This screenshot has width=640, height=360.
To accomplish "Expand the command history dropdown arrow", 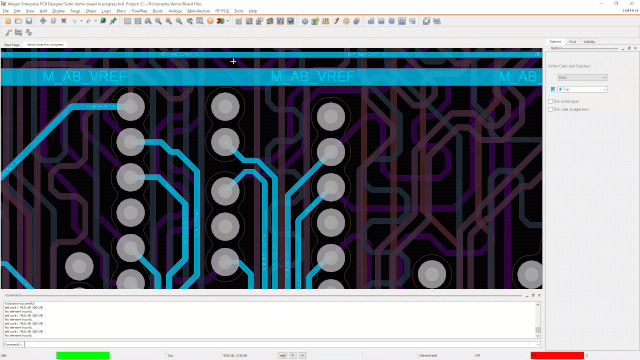I will point(538,344).
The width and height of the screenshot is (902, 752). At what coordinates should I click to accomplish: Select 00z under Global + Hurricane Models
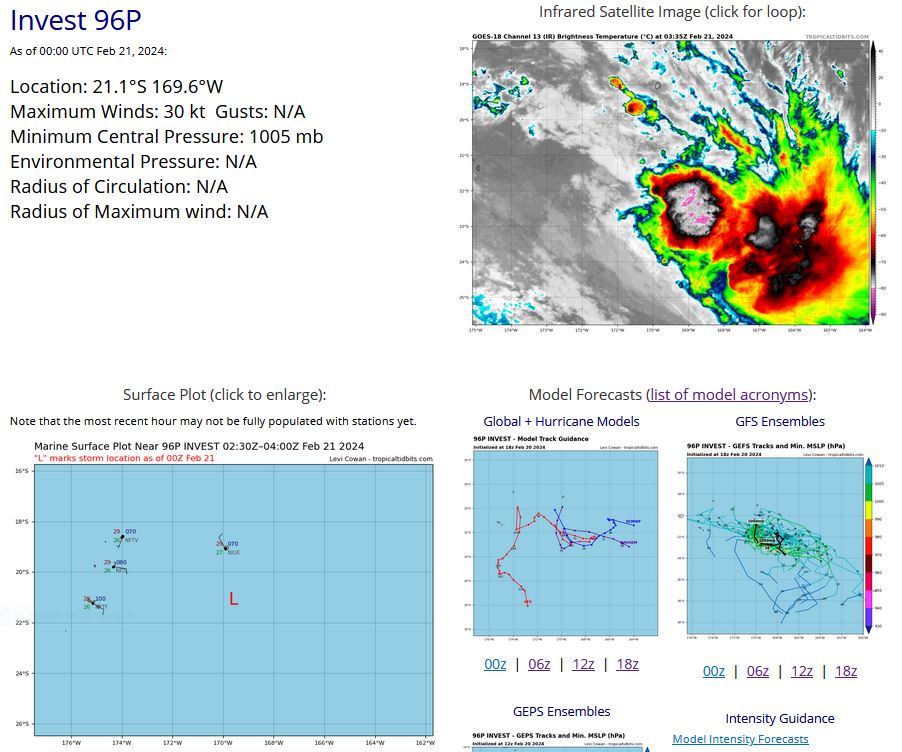click(495, 664)
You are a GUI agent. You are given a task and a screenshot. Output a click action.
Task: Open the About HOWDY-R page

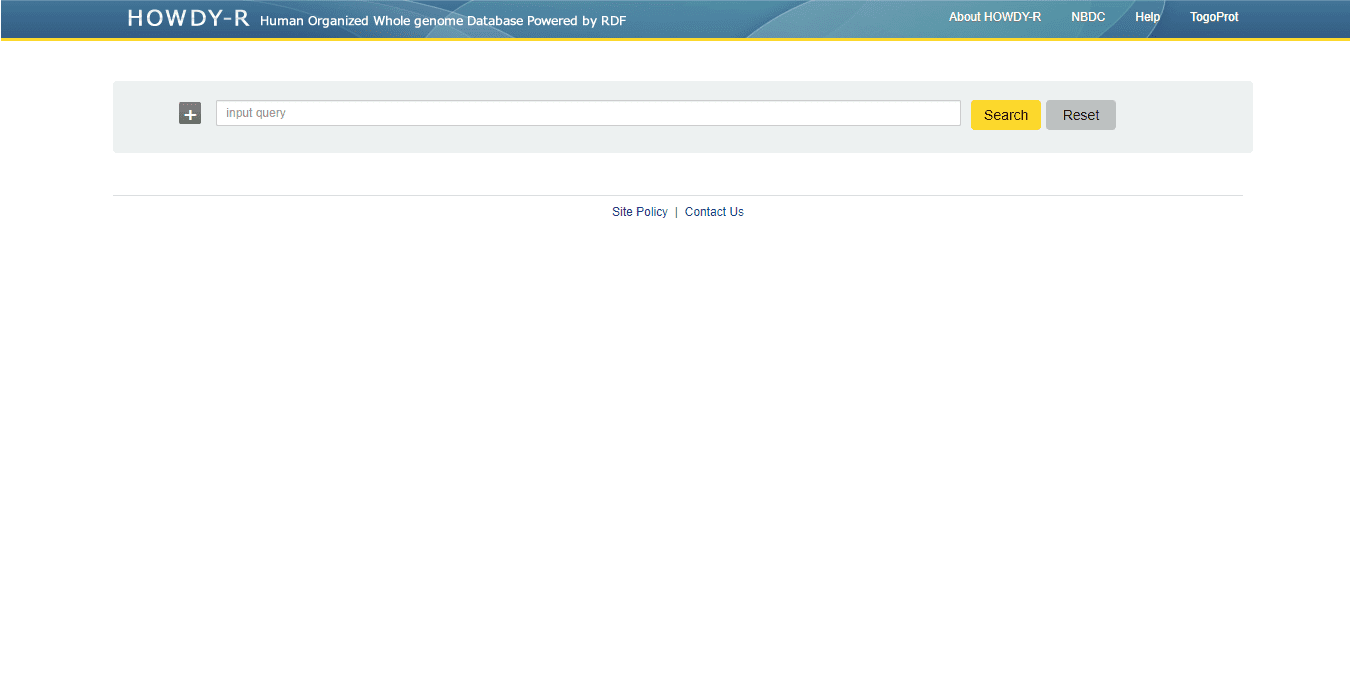coord(994,17)
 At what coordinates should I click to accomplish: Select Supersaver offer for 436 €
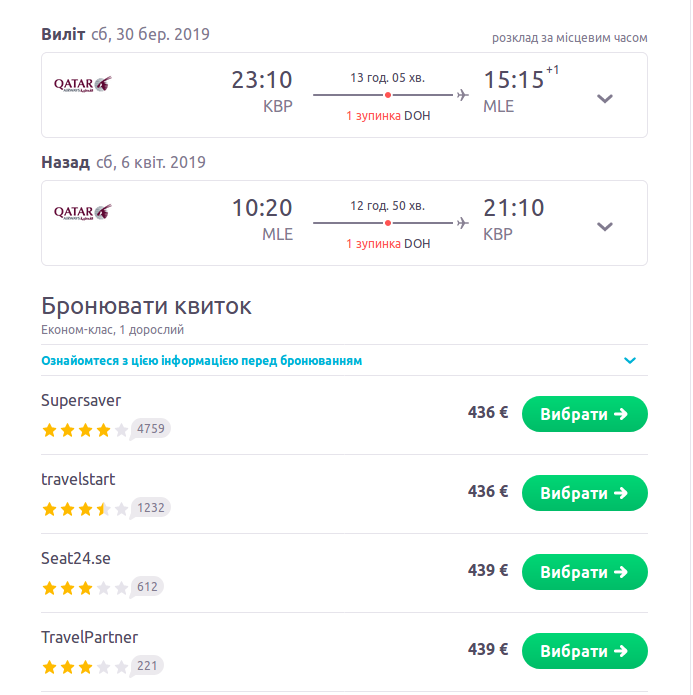coord(584,414)
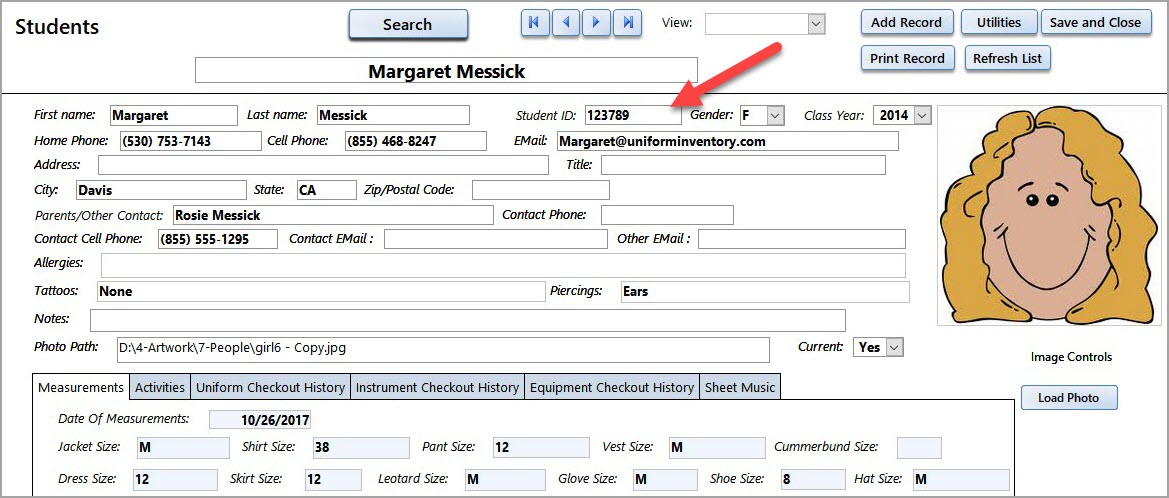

★ ★ ★

### OBJECTIVE
Retype the material word for word, beginning at the line that contains "The width and" and continuing through its final line, both ends included. Leave the pictures out.

### SOLUTION TO THE PROBLEM
The width and height of the screenshot is (902, 752). At what coordinates should I click to accomplish: Select 00z under Global + Hurricane Models
click(495, 664)
You are a GUI agent. You are given a task and a screenshot. Output a click action.
Task: Open the About HOWDY-R page

coord(994,17)
 At what coordinates should I click to accomplish: Select Supersaver offer for 436 €
coord(584,414)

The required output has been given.